Ackman's role criticized by General Growth creditors

(Reuters) — General Growth Properties Inc.'s unsecured creditors and suitor Simon Property Group Inc. on Tuesday criticized William Ackman's role in the mall owner's restructuring plan, alleging conflicts of interest given his position as a director and largest shareholder.

Ackman has backed a reorganization plan that calls for his Pershing Square Capital Management hedge fund to offer Brookfield Asset Management certain protections in return for the Canadian firm financing General Growth's stand-alone exit from bankruptcy.

That proposal rivals a roughly $10-billion takeover offer by Simon, under which unsecured creditors, who hold about $7 billion of its debt, would get a full recovery of their claims in cash.

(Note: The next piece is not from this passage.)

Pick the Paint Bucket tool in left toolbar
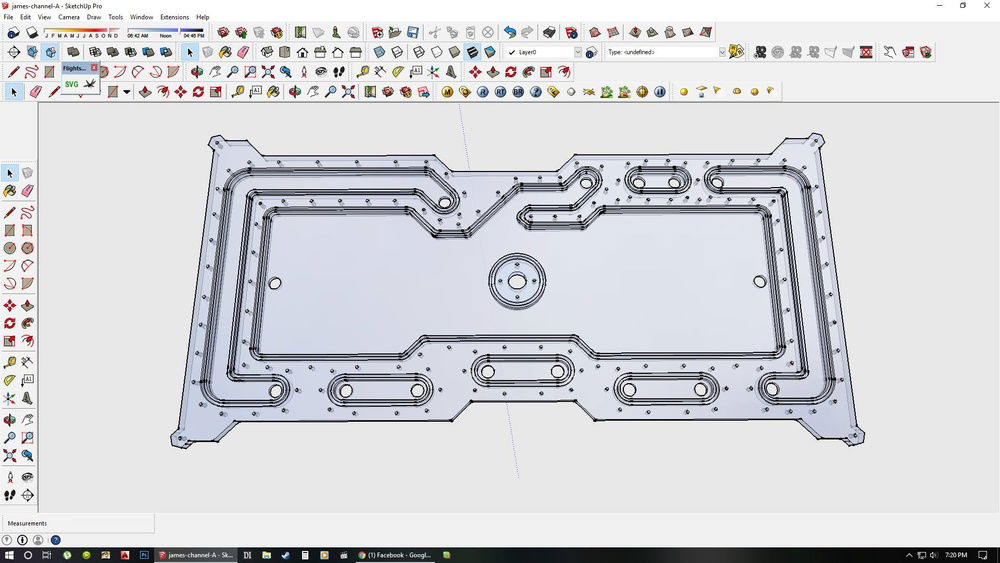The height and width of the screenshot is (563, 1000). (10, 190)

Under the Brookfield-backed plan, the form of their recovery — cash or stock — is not certain as it depends on General Growth raising up to $5.8 billion more.

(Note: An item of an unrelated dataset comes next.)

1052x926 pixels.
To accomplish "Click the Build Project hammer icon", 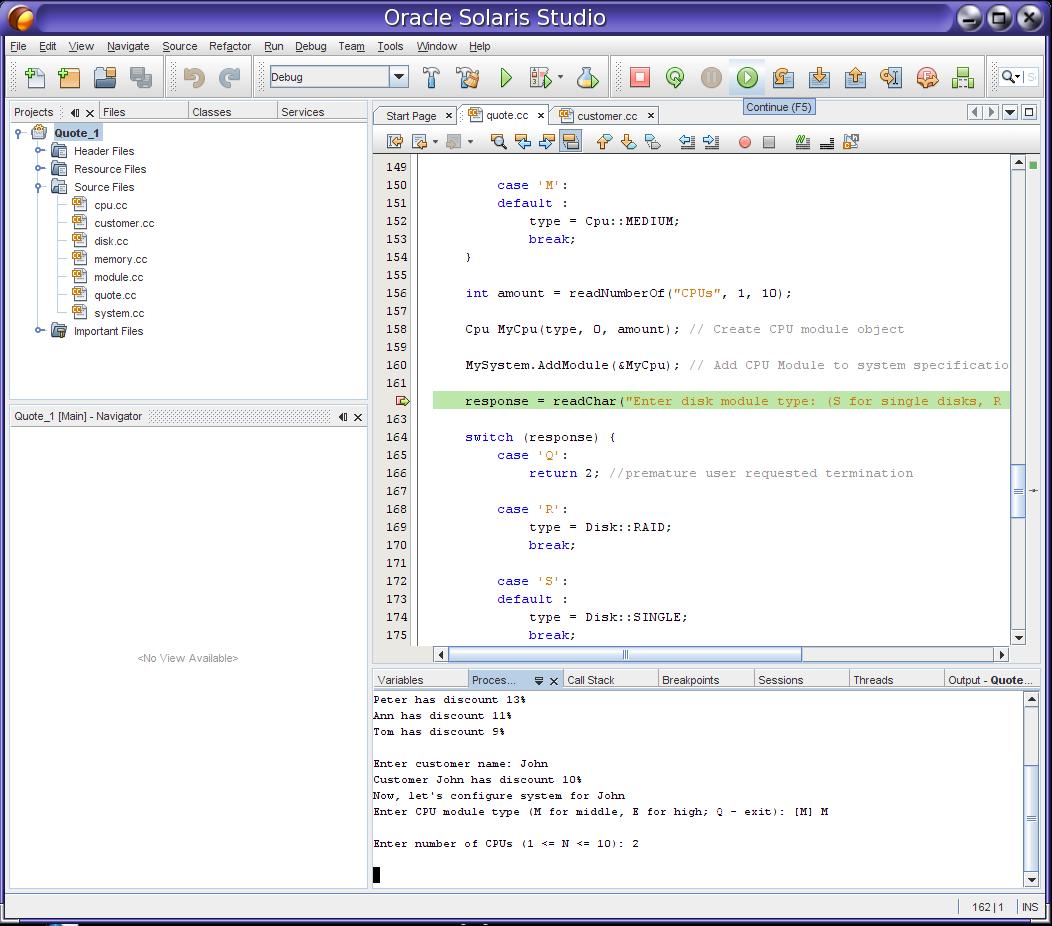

The official committee of General Growth's unsecured creditors said in a court filing that the agreement between Pershing Square and Brookfield effectively restricts General Growth from considering alternative transactions because it puts the company into "an obvious conflict of interest situation."

"The Debtors must choose between the best interests of the estates and the economic interests of one of their most active and vocal directors," it added, referring to Ackman.

Simon, a General Growth creditor, also questioned the arrangement between Brookfield and Ackman's Pershing Square in a separate filing Tuesday.

Under General Growth's plan, Brookfield would receive seven-year warrants to purchase 60 million shares at an exercise price of $15 per share. Until the warrants are approved by the bankruptcy court, Pershing Square will provide interim protection.